Document section:
Insulin resistance is a key pathological feature of type 2 diabetes. It is closely related to obesity and precedes the development of diabetes (22). The results of our study show that TyG index was associated with a higher risk of incident diabetes, even among normal weight individuals. Hence, the TyG index can be a useful predictor for incident diabetes even in non-obese individuals. This confirms the findings of a recent meta-analysis that demonstrated an association of TyG index with risk of future diabetes (23). Pancreatic β-cell dysfunction is another pathological feature of type 2 diabetes. There also exists a complex relation between IR and β-cell dysfunction (24). In brief, IR and β-cell dysfunction are pivotal characteristics of future type 2 diabetes. Thus, TyG index, a surrogate marker for IR, could be of considerable clinical use to identify those at risk of developing type 2 diabetes. Moreover, obesity is a major driving feature of IR, but stratifying the study population by BMI showed that TyG index retained predictive value across all strata, and therefore, is independent of obesity.
Epidemiological data has shown that TyG index is associated with CVD in high-risk populations. Previously it was observed that IR is associated with adverse cardiovascular events in patients with coronary artery disease (25), hypertensive patients (26), or non-ST elevation acute coronary syndrome (27). Our results are in line with previous studies, which demonstrated association of TyG index with adverse cardiovascular events (11, 28). A recent meta-analysis reported an independent association between higher TyG index with an increased risk of incidence of atherosclerotic CVD (29). Increased risk for heart failure was found for per unit increase in TyG index. Though association between IR and heart failure is well accepted (30), results in the general population are limited. One study explored relationship between TyG index as a marker for IR and heart failure, but these authors did not observe a significant association (31). However, a recent study from the Atherosclerosis Risk in Communities study (ARIC) showed a significant association between TyG index and incident HF (32).

Work to complete:
Answer these questions from the text on the TyG index.
1. What is the TyG index called a surrogate marker for?
2. According to the text, what is a major driving feature of insulin resistance?
3. What did the study from the Atherosclerosis Risk in Communities study (ARIC) show?

(Recorded data)

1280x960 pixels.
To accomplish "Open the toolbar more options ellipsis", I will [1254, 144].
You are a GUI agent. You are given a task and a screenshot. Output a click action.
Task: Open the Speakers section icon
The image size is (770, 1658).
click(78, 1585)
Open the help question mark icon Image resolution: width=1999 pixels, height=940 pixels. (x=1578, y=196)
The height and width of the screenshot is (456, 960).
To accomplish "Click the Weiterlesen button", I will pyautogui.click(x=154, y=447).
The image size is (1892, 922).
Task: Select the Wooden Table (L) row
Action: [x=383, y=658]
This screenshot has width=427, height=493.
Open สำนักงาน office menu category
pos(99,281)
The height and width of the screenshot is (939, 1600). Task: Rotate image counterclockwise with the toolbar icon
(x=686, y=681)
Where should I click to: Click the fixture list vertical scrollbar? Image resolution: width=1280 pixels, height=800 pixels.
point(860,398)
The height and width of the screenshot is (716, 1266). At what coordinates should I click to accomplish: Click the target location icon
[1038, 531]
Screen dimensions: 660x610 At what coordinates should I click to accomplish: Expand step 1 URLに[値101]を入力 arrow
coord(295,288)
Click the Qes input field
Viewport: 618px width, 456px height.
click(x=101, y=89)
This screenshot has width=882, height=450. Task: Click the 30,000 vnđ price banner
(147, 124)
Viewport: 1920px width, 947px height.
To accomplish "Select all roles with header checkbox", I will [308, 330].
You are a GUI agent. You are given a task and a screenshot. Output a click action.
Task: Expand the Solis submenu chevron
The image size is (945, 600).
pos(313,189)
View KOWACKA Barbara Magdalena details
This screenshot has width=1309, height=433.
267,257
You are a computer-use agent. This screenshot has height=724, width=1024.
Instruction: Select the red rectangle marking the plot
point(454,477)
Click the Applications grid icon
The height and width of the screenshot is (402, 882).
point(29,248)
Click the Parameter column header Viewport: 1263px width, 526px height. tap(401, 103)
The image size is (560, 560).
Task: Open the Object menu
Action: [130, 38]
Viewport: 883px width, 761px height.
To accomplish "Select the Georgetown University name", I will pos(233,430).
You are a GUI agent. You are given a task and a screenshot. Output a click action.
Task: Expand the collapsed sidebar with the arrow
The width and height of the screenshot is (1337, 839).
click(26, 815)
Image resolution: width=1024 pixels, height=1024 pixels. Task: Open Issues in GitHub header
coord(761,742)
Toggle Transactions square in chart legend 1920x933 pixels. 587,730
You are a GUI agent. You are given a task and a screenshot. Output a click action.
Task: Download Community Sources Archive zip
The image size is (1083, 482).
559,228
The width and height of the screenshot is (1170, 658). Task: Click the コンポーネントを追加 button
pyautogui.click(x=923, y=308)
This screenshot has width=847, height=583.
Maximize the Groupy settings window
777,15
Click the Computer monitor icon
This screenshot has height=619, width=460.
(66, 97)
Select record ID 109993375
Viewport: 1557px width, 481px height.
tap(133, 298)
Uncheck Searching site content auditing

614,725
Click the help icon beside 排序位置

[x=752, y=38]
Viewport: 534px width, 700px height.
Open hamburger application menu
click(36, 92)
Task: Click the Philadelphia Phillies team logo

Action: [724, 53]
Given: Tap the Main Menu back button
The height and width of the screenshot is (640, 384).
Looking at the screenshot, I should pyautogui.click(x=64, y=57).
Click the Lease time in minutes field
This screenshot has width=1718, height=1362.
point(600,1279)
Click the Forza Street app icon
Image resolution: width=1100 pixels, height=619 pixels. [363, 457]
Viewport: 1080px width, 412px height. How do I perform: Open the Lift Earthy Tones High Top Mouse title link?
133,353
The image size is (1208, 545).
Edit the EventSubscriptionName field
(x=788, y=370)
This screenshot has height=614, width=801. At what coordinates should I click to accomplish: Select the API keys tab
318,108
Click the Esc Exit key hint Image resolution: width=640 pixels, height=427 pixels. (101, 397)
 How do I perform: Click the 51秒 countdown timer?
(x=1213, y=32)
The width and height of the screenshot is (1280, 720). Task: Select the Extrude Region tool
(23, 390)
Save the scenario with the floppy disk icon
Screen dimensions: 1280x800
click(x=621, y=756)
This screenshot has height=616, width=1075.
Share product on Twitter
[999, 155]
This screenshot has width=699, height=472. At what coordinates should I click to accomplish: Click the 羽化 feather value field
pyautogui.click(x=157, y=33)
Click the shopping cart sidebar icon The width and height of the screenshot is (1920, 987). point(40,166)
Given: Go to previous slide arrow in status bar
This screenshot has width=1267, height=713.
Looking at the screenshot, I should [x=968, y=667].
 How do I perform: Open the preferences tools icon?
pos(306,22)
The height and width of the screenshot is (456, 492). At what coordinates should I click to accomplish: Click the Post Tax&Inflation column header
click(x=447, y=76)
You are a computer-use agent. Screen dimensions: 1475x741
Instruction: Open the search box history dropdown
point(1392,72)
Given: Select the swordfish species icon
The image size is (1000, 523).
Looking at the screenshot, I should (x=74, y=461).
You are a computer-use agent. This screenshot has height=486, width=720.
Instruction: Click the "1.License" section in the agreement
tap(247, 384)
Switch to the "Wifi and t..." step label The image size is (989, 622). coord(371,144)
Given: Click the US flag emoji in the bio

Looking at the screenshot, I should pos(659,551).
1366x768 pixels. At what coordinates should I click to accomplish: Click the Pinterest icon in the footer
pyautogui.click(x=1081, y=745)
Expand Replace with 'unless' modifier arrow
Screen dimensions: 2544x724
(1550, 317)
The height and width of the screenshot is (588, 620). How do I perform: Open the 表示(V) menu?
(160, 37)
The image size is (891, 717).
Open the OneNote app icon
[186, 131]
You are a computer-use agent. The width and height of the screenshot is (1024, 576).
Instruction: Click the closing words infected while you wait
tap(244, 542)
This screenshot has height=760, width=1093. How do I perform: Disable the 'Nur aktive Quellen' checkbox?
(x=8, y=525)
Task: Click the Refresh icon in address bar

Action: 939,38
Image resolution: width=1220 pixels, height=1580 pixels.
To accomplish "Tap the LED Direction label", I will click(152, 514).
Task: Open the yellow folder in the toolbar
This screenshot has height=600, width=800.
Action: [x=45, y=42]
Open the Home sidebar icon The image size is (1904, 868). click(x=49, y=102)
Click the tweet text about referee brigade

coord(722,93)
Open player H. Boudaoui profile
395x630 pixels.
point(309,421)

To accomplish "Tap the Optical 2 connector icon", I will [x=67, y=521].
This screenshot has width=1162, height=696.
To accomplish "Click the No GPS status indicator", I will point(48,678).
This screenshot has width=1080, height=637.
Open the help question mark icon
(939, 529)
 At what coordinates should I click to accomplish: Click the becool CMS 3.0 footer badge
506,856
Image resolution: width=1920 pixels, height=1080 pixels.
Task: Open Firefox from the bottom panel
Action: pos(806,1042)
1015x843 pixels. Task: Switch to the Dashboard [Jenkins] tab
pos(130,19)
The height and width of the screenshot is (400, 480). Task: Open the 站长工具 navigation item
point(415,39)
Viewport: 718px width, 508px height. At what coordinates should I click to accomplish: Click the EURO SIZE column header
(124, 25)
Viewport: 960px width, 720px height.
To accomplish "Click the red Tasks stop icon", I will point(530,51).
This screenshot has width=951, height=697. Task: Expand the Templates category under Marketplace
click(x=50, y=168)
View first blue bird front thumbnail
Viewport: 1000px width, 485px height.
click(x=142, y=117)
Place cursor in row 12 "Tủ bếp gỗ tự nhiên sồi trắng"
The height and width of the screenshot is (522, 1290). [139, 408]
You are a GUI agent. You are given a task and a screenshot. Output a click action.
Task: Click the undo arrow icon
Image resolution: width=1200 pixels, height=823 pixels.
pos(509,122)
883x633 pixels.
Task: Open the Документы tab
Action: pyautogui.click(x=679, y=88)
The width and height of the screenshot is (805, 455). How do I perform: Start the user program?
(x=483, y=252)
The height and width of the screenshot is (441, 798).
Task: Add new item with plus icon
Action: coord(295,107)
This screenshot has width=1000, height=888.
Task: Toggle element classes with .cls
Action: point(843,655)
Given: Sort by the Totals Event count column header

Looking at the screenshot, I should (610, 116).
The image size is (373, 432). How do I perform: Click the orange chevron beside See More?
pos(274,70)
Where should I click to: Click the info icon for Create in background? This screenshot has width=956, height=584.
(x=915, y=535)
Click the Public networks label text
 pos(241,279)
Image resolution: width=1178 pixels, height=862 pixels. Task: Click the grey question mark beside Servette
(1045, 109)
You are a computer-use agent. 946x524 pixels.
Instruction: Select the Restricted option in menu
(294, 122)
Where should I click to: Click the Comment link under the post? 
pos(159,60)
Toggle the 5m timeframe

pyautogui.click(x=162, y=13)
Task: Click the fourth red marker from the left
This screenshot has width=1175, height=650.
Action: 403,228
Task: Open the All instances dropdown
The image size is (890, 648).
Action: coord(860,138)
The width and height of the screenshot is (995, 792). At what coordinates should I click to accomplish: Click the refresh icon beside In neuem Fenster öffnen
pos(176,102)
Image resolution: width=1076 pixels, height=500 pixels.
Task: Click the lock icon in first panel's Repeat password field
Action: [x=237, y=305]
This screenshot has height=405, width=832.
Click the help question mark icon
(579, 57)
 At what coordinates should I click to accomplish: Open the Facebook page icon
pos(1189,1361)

Solution to the exercise:
1. Insulin resistance (IR).
2. Obesity.
3. A significant association between the TyG index and incident heart failure.